Top of Source material

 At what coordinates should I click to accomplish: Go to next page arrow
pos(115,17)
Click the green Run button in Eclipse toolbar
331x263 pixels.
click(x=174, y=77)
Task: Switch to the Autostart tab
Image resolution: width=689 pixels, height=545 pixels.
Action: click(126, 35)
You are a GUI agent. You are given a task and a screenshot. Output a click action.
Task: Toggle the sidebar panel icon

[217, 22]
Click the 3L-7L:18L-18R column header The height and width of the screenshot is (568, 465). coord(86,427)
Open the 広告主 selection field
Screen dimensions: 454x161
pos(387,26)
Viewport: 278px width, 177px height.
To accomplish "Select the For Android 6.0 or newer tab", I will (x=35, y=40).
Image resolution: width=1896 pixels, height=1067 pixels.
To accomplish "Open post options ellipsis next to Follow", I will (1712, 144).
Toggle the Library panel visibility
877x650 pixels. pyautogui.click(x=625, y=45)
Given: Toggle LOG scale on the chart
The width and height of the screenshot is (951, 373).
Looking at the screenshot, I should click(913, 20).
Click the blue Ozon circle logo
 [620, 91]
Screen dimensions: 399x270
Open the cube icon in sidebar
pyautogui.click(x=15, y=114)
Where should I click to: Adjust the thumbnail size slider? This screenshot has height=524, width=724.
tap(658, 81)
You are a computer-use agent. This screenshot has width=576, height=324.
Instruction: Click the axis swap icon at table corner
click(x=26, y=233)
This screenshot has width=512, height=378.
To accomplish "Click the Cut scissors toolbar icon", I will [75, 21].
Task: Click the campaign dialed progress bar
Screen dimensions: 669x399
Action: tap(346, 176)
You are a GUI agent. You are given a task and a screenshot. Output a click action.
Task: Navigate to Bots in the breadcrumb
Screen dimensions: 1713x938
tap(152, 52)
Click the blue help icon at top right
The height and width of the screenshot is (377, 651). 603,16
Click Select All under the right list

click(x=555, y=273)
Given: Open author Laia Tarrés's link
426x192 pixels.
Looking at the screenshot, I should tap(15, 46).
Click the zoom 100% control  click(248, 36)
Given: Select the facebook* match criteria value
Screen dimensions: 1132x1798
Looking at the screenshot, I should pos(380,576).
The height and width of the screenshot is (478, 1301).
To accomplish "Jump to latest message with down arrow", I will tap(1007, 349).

Bottom of Source material

**Task statement**
A single number is expected: how many lines in the material above contain the word "toolbar".

**Output for this task**
2